Le ricercatrici coinvolte nello studio hanno sottolineato come l’aumento dell’assorbimento di nanoplastiche in condizioni di temperature elevate possa avere ripercussioni sulle colture agronomiche, con il rischio di facilitare l’ingresso di tali inquinanti nella catena alimentare. Hanno inoltre evidenziato che i cambiamenti climatici non solo intensificano gli effetti negativi dei rifiuti plastici, ma possono anche creare interazioni pericolose tra fattori ambientali e contaminanti, aggravando ulteriormente le problematiche ecologiche. Questo, a loro avviso, dovrebbe incentivare una maggiore consapevolezza e spingere verso comportamenti più sostenibili, come la riduzione dell’uso della plastica monouso.

In conclusione

Questa ricerca apre nuove prospettive sulla comprensione delle interazioni tra inquinamento e cambiamenti climatici, evidenziando la necessità di strategie per limitare la dispersione delle nanoplastiche nell’ambiente.

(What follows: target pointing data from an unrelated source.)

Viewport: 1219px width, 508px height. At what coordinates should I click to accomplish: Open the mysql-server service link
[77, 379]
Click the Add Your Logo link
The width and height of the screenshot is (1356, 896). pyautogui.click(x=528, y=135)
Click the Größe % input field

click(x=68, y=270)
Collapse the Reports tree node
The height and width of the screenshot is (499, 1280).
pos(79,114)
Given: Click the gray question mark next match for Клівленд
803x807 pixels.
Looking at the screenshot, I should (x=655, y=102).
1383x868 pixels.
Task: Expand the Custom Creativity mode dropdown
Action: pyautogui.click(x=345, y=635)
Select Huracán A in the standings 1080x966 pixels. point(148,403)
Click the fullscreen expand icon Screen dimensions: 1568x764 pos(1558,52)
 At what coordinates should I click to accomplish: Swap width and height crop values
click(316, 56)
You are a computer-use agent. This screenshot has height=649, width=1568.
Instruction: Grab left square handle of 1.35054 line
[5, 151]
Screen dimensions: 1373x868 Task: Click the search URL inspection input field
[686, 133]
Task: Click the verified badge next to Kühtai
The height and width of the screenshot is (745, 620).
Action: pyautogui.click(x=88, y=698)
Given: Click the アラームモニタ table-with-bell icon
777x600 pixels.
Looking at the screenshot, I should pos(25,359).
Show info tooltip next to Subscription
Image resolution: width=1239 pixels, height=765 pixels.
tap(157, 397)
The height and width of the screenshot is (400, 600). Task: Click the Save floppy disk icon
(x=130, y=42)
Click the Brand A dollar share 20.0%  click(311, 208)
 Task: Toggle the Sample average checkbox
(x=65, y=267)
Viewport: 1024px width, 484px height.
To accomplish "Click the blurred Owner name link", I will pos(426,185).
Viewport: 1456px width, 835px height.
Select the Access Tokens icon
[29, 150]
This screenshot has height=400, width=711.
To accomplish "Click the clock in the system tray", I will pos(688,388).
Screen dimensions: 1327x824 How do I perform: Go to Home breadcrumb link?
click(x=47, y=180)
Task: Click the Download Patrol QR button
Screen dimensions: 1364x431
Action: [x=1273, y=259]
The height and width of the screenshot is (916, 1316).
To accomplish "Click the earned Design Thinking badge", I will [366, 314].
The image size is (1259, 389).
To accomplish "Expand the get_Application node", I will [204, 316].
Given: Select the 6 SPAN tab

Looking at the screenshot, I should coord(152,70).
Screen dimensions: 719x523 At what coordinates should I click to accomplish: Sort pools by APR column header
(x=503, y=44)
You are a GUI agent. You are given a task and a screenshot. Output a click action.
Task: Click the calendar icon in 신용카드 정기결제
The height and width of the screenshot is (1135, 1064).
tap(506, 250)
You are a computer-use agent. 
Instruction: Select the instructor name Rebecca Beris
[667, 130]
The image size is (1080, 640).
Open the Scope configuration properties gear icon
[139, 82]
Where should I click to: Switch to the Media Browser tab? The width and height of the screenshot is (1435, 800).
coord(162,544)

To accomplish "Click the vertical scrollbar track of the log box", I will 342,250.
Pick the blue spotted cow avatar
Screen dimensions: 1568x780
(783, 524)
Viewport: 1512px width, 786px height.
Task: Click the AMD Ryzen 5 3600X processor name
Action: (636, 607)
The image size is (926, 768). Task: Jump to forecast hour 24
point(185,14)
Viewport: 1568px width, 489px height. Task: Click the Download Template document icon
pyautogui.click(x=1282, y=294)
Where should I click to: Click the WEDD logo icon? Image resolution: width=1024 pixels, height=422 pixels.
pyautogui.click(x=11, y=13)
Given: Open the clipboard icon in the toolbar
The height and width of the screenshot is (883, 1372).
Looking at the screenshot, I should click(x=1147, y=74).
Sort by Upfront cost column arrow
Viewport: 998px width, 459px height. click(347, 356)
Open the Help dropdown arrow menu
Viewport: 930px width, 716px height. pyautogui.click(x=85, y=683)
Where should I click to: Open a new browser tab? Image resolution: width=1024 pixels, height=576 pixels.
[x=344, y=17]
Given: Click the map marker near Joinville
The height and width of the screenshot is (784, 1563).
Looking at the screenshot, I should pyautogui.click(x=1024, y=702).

Le piante, essendo organismi altamente sensibili ma al tempo stesso resilienti agli stress ambientali, rappresentano modelli ideali per studiare l’impatto dei contaminanti sugli organismi viventi, specialmente nel contesto del riscaldamento globale. In questo ambito, le ricerche condotte dal gruppo, in collaborazione con l’Ibbaa Cnr e l’Università di Siena, sono state pionieristiche nello studio delle interazioni tra piante e nanomateriali, dimostrando per la prima volta, a livello ultrastrutturale, l’assorbimento e la traslocazione di nanomateriali plastici nelle cellule vegetali.